Surtout en France, oui. À Londres, à Los Angeles, en Asie aussi, j’imagine il y a déjà plein d’expositions sur l’art numérique. Pas forcément dans les gros musées, quoi que, au Tate Modern, il y a eu une exposition sur les filtres récemment. Alors quand est-ce qu’on fait ça à Pompidou ? Heureusement qu’il y a l’EP7. Même la Gaîté Lyrique a fait de chouettes expos. Je connais plein d’artistes qui auraient aussi largement mérité d’être exposés chez eux. Il y a tellement d’artistes 3D, l’art numérique s’est énormément développé…

Je pense que la France est un peu frileuse, on est un peu conservateurs. Ça fait deux ans que je parle des filtres à tout le monde, à des agents pour développer mon travail, avec des marques, mais personne ne tilte. Les marques qui me contactent ne sont pas françaises. C’est vrai qu’il y a un peu de frustration sur ce point. Il n’y a pas de galeries, d’espaces d’exposition… C’est peut-être plus compliqué à monétiser, je n’en ai jamais parlé avec des galeristes.

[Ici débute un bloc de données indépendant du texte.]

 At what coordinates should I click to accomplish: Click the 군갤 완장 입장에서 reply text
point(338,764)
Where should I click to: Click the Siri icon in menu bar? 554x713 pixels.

Quand tu es exposée, c’est sous quelle forme ?

Je mets toutes mes vidéos à disposition, on fait la scénographie ensemble. On choisit s’il y a de l’interactivité. Je me suis renseignée, j’ai rencontré des gens qui font de l’impression 3D mais pour l’instant, je n’ai peut-être pas trouvé la bonne personne avec qui travailler. Et puis peut-être que tout d’un coup, tu n’as pas envie de voir cette réalité matérielle. Pour moi, la 3D, c’est intéressant parce que tu fais quelque chose qui n’existe pas.

Au final, c’est de l’art qu’on ne peut regarder que sur Internet aujourd’hui. Quel usage fais-tu des réseaux sociaux ?

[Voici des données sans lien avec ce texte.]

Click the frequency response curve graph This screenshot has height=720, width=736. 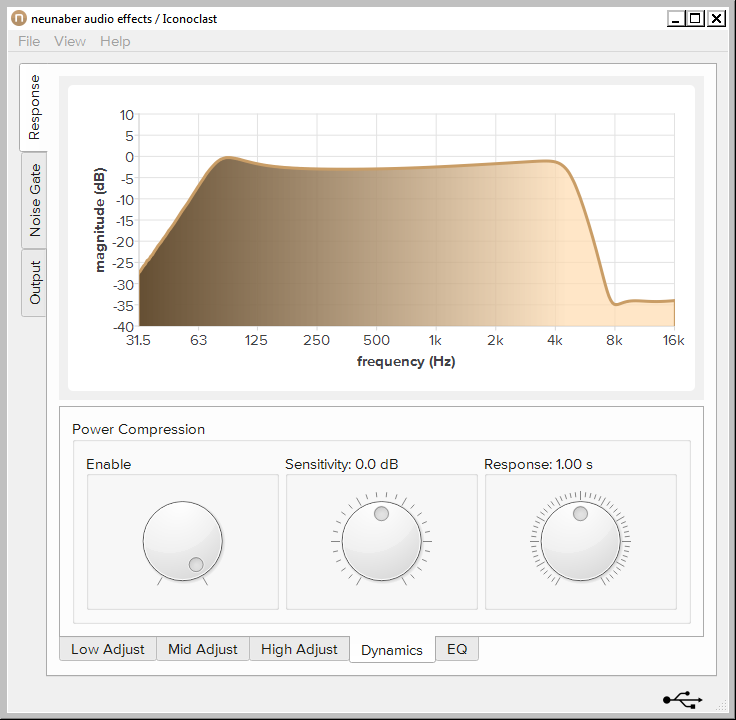(406, 240)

C’est surtout une utilisation professionnelle, même si j’échange beaucoup avec des amis, des artistes que j’aimerais rencontrer. On peut dire plein de mauvaises choses sur Instagram pour plein de bonnes raisons, mais c’est de la visibilité.

Sans Instagram, je ne serais pas ce que je suis aujourd’hui. Ça m’a permis d’avoir tous mes contacts, toutes les collaborations que j’ai pu faire. Ça n’a pas de prix. Ça me sert à suivre des artistes que j’aime bien, à poser des questions, parce qu’il y a une grosse communauté artistique très solidaire.

Facebook, je m’en sers un peu moins. Je l’utilise parce qu’il y a toute la communauté de développeurs de filtres. Mais pour mon discours sur la beauté, c’est important de savoir comment les gens s’exposent sur Internet, se mettent en avant.

Je vois de plus en plus de filles qui n’en ont rien à foutre d’être méga sexy, pas maquillées, avec des poils et je me dis qu’elles sont oufs, ces meufs. J’aimerais trop être comme ça et n’en avoir rien à foutre. Et ce sont des tendances.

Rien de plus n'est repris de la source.